Г. Ш.: Я вижу, что чувства и эмоции все испытывают примерно одни и те же, и что поэзия всегда говорила об одном и том же. Весь вопрос – через что это выражается. Тут и появляются местные сюжеты, какой-то местный визуальный ряд. Это бывает очень интересно, посмотреть, что ещё и так возможно. Поэт окружён этим пейзажем, а не каким-то другим, и чувства он испытывает именно здесь, а не где-то ещё, и описывать ему приходится свой внутренний мир через то, что он видит вокруг. А вокруг может быть Америка, может быть Израиль. Вот в этом я вижу какую-то особенность…
А. Г.: В интонации, в языке? Это визуально-сенсорные ощущения, которые вливаются примерно в новые формы или выражаются примерно теми же методами, или какая-то интонация другая есть?
Г. Ш.: Да, несколько более расшатанные вещи, несколько другой ритм. Всё-таки влияние англоязычной речи, которая окружает здешних русских поэтов, имеется. Эта смесь, может быть, и есть самое интересное в русской просодии, в которую вдруг вклинивается чужая интонация: нейтральная, отчуждённая, бесстрастная. Когда интонации начинают немножко попихивать друг друга, это бывает жутко интересно. Но здесь нужна филигранная выделка, конечно, чтобы сохранить внутренний баланс. Переживание в такой среде как эмиграция просто расширяет твой опыт. И требует новой формы. Мне кажется, что русская просодия однообразна прежде всего из-за однообразия опыта, который имелся в распоряжении у поэта. Все меняется с возможностью смотреть мир, читать других поэтов, варится в иной языковой среде. Расширяется диапазон, клавиатура. И грех ею не пользоваться, раз уж такая возможность нам выпала. Хотя, конечно, поэт должен быть превосходным музыкантом, чтобы этой самой клавиатурой пользоваться. Нужно иметь слух, что, собственно, и делает поэта поэтом.
А. Г.: Теперь вопрос о вас, ребята. Некоторое время во всяких критических статьях, разговорах и так далее нагнеталась такая атмосфера, что после Бродского современная русская поэзия зашла в некоторый тупик, идёт такая перегонка, recycling. Непонятно, куда идти, и, если хочешь иметь какое-то там солидное издание (журнал и т. п.), значит надо туда обязательно поместить Кушнера или Рейна, несколько имён, и так далее. Но я вдруг увидел, на самом деле, чрезвычайно замечательный, яркий «свет в конце туннеля»: как бы важно не то, что только Ваша группа, но есть ещё и другие люди – «поколение тридцатилетних». Вдруг «провал» кончился, да?
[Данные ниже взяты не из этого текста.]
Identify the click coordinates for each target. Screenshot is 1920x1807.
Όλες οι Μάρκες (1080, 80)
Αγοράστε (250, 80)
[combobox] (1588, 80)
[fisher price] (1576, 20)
И мне кажется, что Вы – один из тех, кто находится в центре поколенческой этой группы, которая, наверное, потом начнёт распадаться, и каждый пойдёт в одиночку своей дорогой… Но эта крайне знаменательная антология тридцатилетних, там десять, по-моему, авторов, если я не ошибаюсь. Ну вот к этому можно, наверное, добавить ещё пять-шесть там имён, десять? Но вот что-то замечательное вдруг произошло, так ли это?
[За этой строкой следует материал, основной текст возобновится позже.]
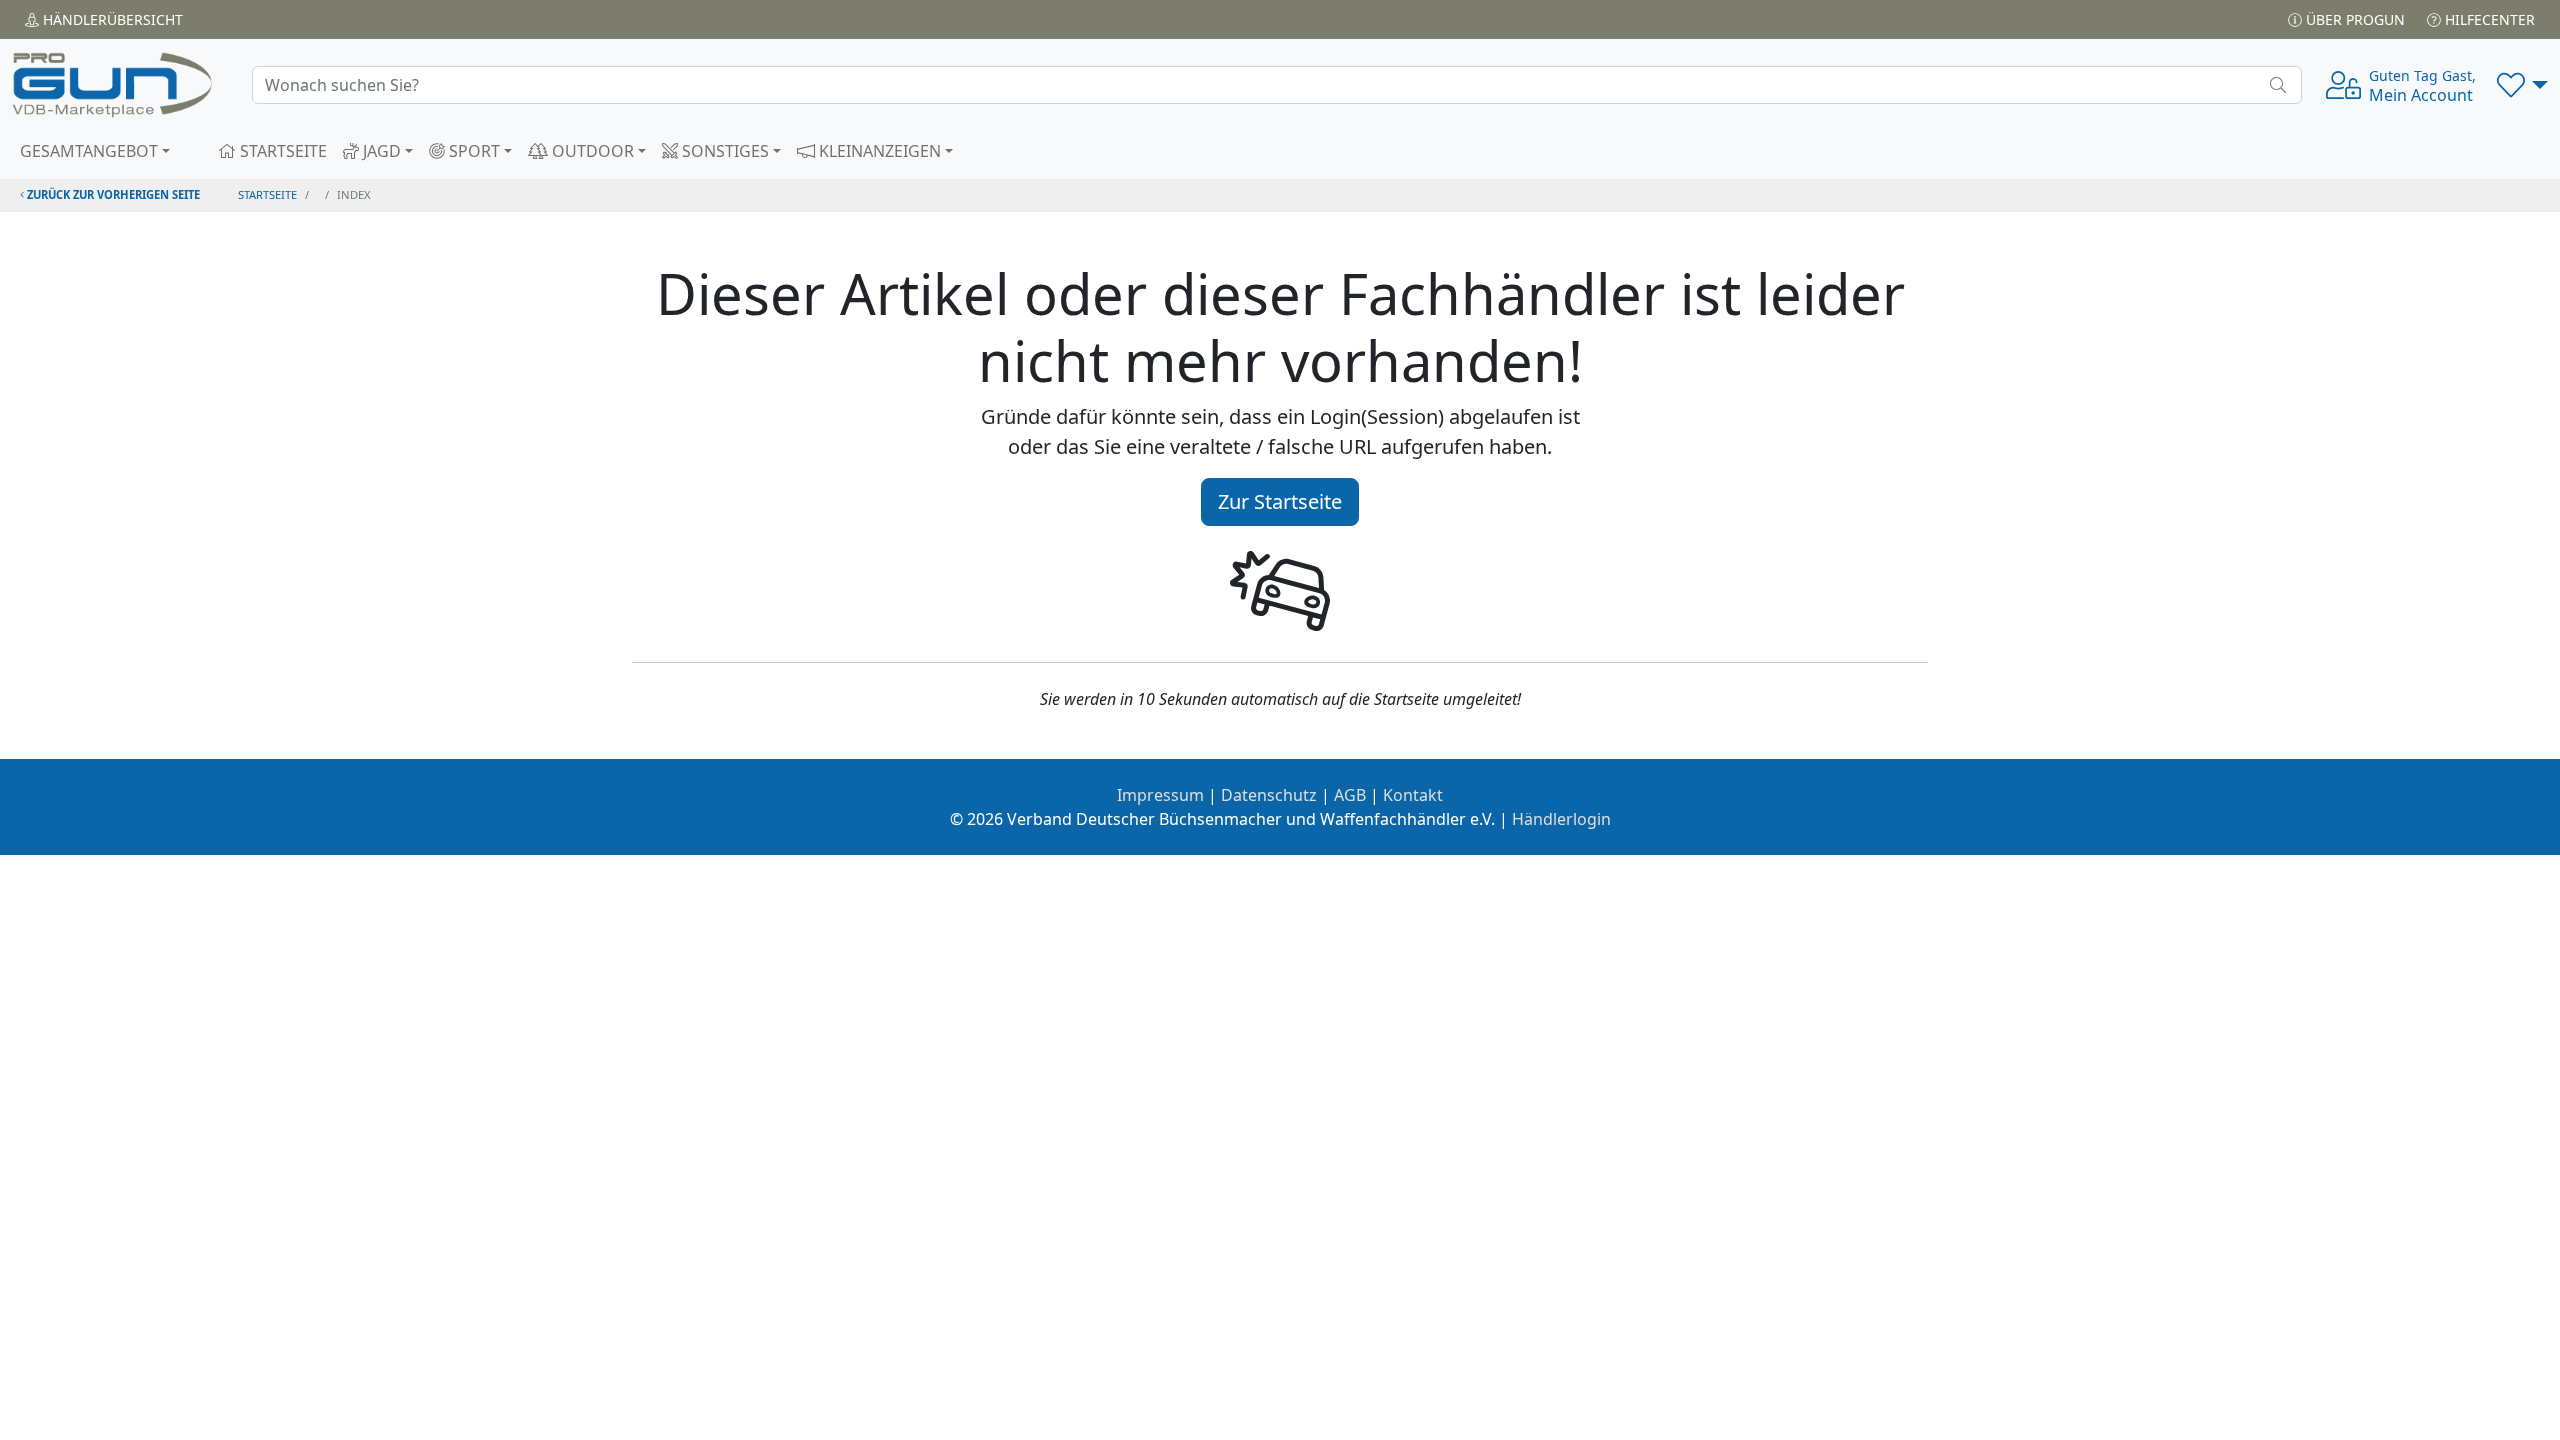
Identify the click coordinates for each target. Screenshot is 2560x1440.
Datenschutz (1269, 795)
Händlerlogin (1561, 819)
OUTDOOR (591, 151)
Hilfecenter (2488, 19)
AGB (1350, 795)
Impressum (1160, 795)
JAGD (380, 151)
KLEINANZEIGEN (878, 151)
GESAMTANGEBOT (89, 151)
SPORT (472, 151)
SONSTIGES (723, 151)
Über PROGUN (2353, 19)
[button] (2522, 85)
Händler (111, 19)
Г. Ш.: Замечательно, что мы нашлись, наверное.
А. Г.: Основной отряд, опять же, не могу всех перечислить: Глеб Шульпяков, Санджар Янышев, Виталий Науменко, которого нет в этой антологии, но он существует, замечательный автор постарше, Вера Павлова, которой тоже там нет, Дмитрий Тонконогов, и покойный Борис Рыжий, и Дмитрий Воденников, Максим Амелин, Инга Кузнецова, и так далее.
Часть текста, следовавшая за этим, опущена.